> ARTICLE:
=-=-=-=-=

30/07/2008
BARELS, SOUVENIRS D'UN VILLAGE FANTÔME
La piété des habitants de cette paroisse (depuis 1802) est également attestée par la présence de neuf oratoires, jumelés à de grandes croix de la passion, répartis le long des chemins reliant les trois écarts. Ces “ pilons ” protecteurs, aux niches décorées d’étranges dessins ocres, étaient dédiés à St Michel, St Etienne, Ste Elisabeth, etc ... chargés d’éloigner les mauvais esprits et d’apporter prospérité et bonheur aux récoltes, bêtes et gens. Si nécessaire, des processions dûment chantées se chargeaient d’éveiller l’attention de ces saints patrons, parfois oublieux de leurs devoirs.
Barrels (avec deux r) est déjà cité en 1270 par le notaire Clary, venu dans ce lieu-dit arbitrer un différent entre les délégués de Guillaumes, Péone, et Châteauneuf : “ Et moi, Pierre Clary, donnant audience dans un pré, assis sur une pierre que je choisis pour banc, ayant Dieu devant ses yeux et invoqué son saint nom en disant In nomine Patris et filii et Spiritus Sancti Amen, ne penchant ni à droite ni à gauche, avec la balance du droit en main, je dis, je prononce et je déclare que la limite sera à la colle de Barrels où je recommande qu’on fasse une croix ... ” Croix qui a traversé les siècles, limitant de 1388 à 1481 la Provence et les terres de Savoie, puis ces dernières et le Royaume de France de 1481 à 1760.
En 1471, les enquêteurs de Roi René recensent cinq feux, soit déjà environ 25 habitants, dans l’entre-deux guerres (au XXème siècle) une moyenne de cinq familles par hameau en totalisera le triple. On dénombre encore 11 résidants en 1975, égarés là avec leurs chèvres à la suite de la révolution écologiste de 1968.
Les témoignages (Mmes Ione Rossi, Charlotte Jusbert) que nous avons recueillis sur l’époque florissante où la vie animait ce village aujourd’hui déserté, reflètent une économie rurale traditionnelle dans un contexte austère et laborieux de frugale autosuffisance.
Les promeneurs qui traverseront ce village éparpillé où croulent les toits de grandes fermes, parfois ouvertes aux quatre vents, pourront peut-être imaginer et à nouveau entendre les échos d’un temps où le travail permettait une existence rude et simple bien éloignée de celle de nos contemporains.

=-=-=-=-=

> DONNÉES FOURNIES:
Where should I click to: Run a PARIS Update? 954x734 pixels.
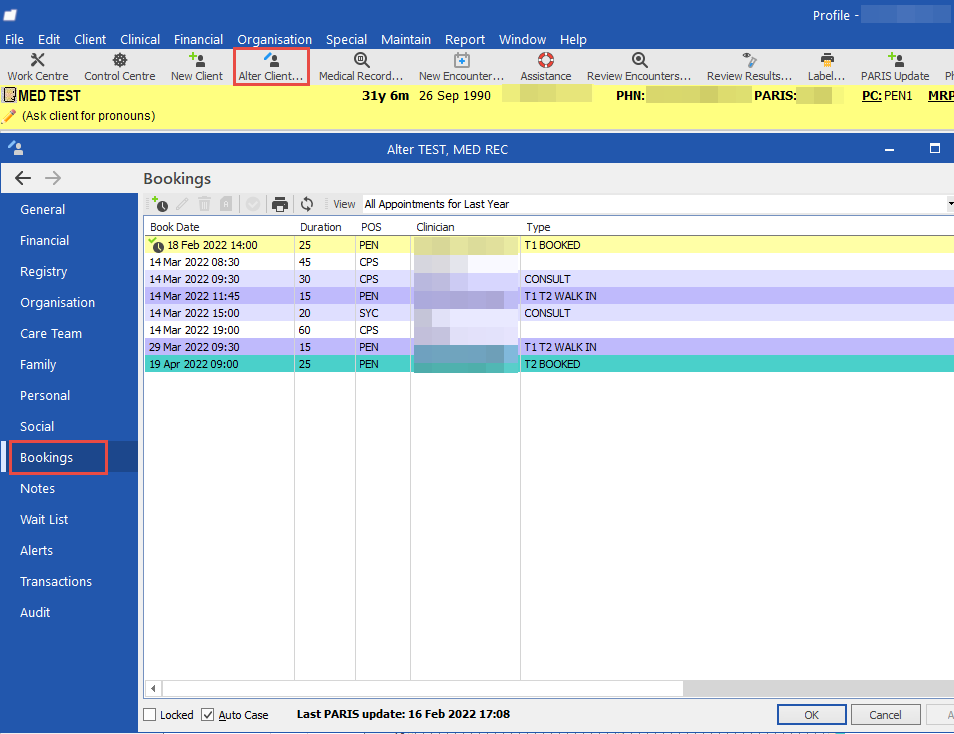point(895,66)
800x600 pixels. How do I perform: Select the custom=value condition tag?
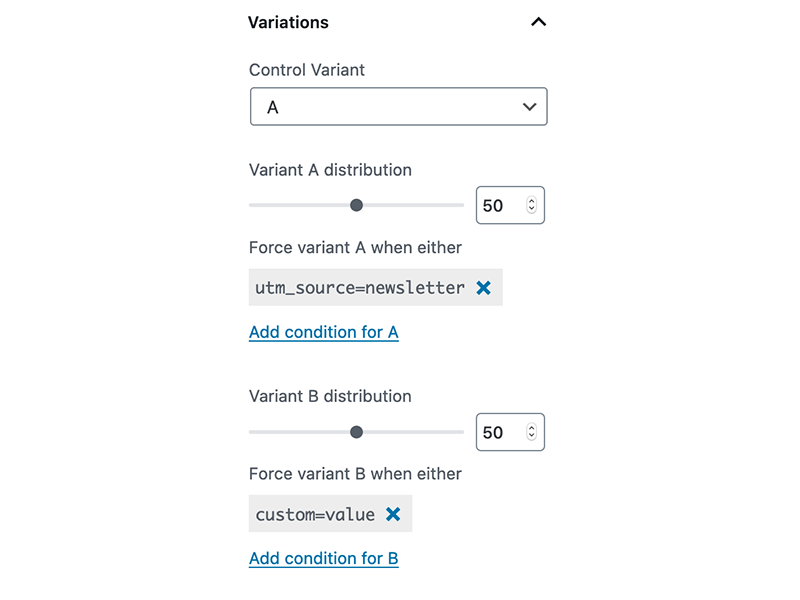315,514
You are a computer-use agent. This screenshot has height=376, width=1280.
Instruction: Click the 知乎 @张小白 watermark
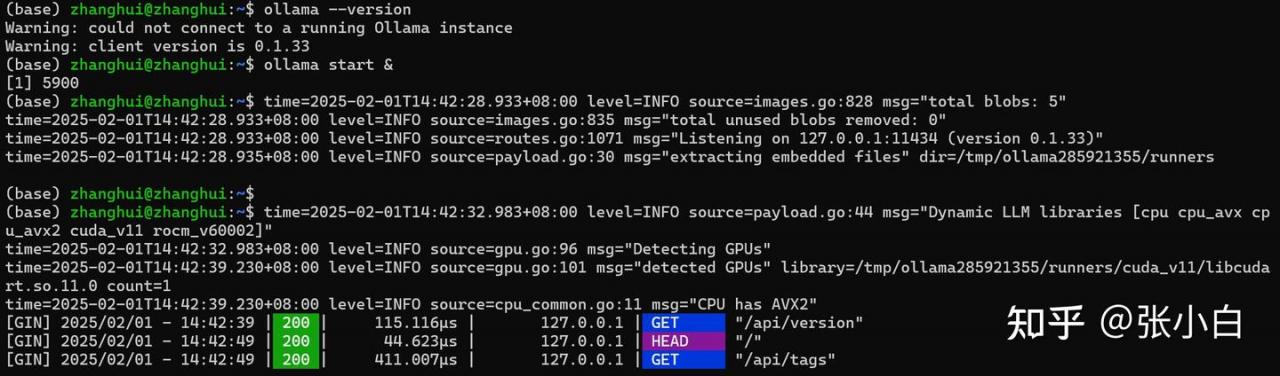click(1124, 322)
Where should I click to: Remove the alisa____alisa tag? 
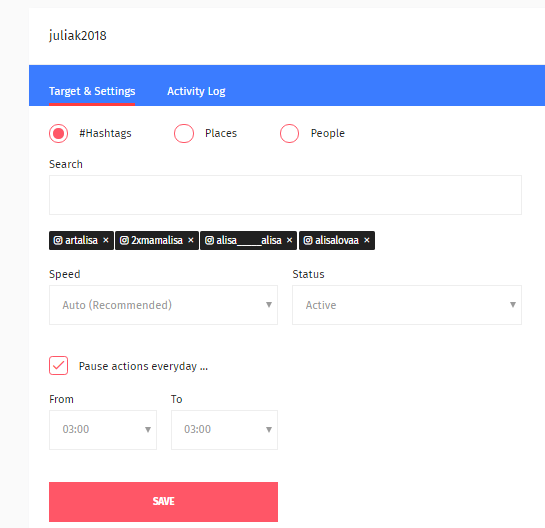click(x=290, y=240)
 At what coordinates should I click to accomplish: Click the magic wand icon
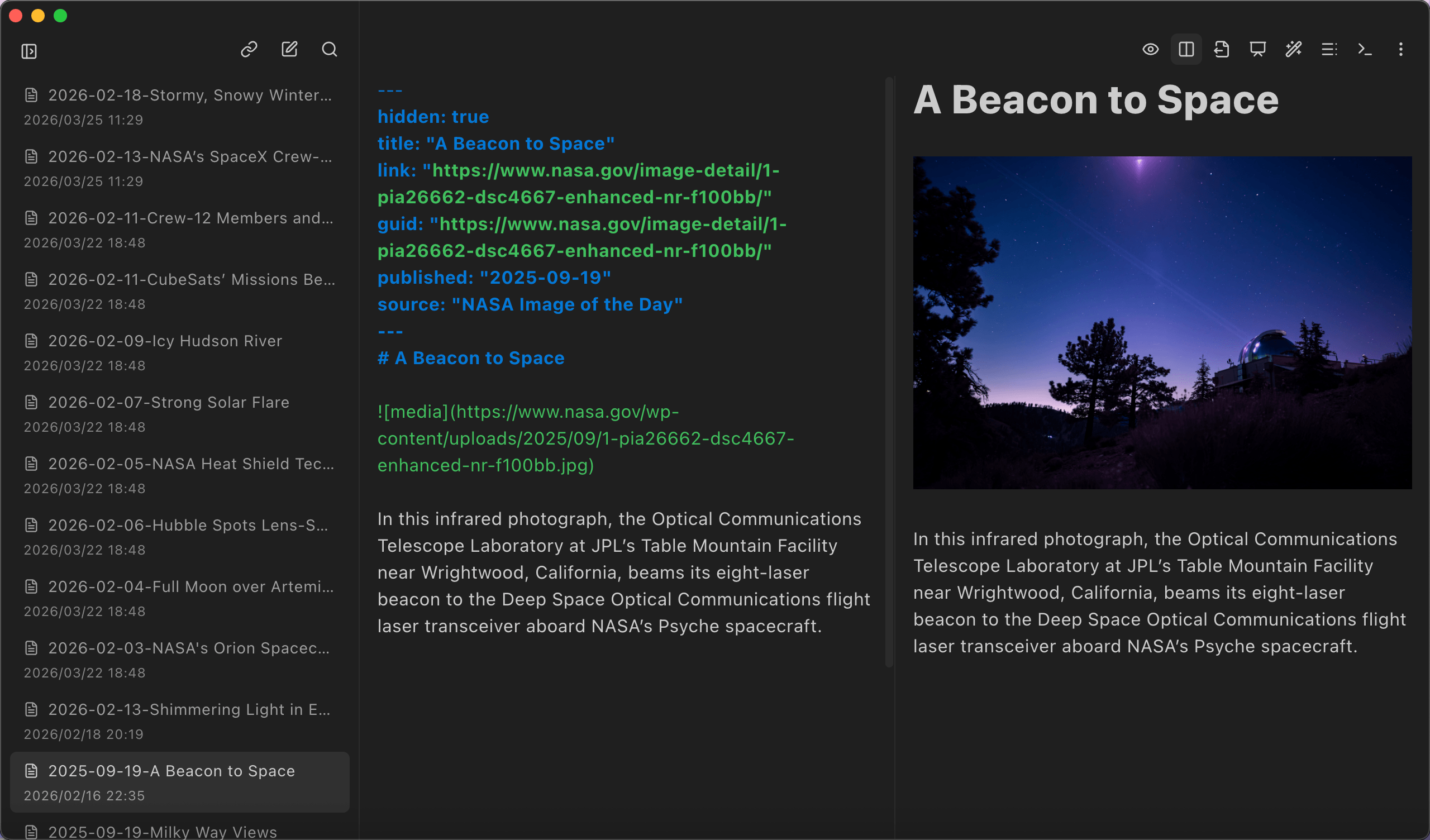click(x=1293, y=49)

=-=-=-=-=

> À FAIRE:
#1 Répondez aux questions suivantes d'après l'article sur Barels :
(a) En quelle année le notaire Clary cite-t-il déjà Barrels ?
(b) Combien d'oratoires jalonnent les chemins reliant les trois écarts ?
(c) Combien de résidants compte-t-on encore en 1975 ?
#2 Recopiez mot pour mot le passage de l'article sur Barels allant de "Les témoignages (Mmes" jusqu'à "de nos contemporains.".
#3 Rédigez la suite de l'article sur Barels, après la dernière phrase donnée.

> EN RÉPONSE:
#1
(a) En 1270.
(b) Neuf oratoires.
(c) 11 résidants.

#2
Les témoignages (Mmes Ione Rossi, Charlotte Jusbert) que nous avons recueillis sur l’époque florissante où la vie animait ce village aujourd’hui déserté, reflètent une économie rurale traditionnelle dans un contexte austère et laborieux de frugale autosuffisance.
Les promeneurs qui traverseront ce village éparpillé où croulent les toits de grandes fermes, parfois ouvertes aux quatre vents, pourront peut-être imaginer et à nouveau entendre les échos d’un temps où le travail permettait une existence rude et simple bien éloignée de celle de nos contemporains.

#3
Les Baret, Cason, Lance, Mandine, Toche élevaient leurs moutons à la Palud pour en vendre les agneaux, leurs vaches aux Laves et à Serre y produisant lait et fromage, cultivaient le blé pour leur pain, l’orge pour les bêtes, accueillaient aussi les troupeaux pour les revenus de l’estive.
Chaque famille possédait un cochon, des volailles et un à deux mulets. L’eau nécessaire aux cultures se partageait entre propriétaires, permettant ici comme ailleurs dans les Alpes-Maritimes d’irriguer les campagnes grâce à un habile système de canaux distributeurs patiemment entretenus.
Installée à Serre, l’école s’ouvrait l’hiver pour une douzaine d’élèves dans les années trente. Beaucoup d’enfants de l’Assistance Publique, accueillis dans les familles, offraient à la belle saison une main-d’œuvre agricole et pastorale docile à peu de frais.
Le curé de Châteauneuf venait toutes les deux semaines soulager les consciences et veiller à la paix de ces âmes exilées au bout du monde. Il catéchisait parfois au moulin de la Barlatte, où chacun faisait la moitié du chemin pour s’y rencontrer. Le sentier qui grimpe de ce même moulin vers Barels, situé en altitude 500m plus haut, porte le nom significatif de “ calvaire ”, épreuve que le curé s’infligeait pour aller dire la messe !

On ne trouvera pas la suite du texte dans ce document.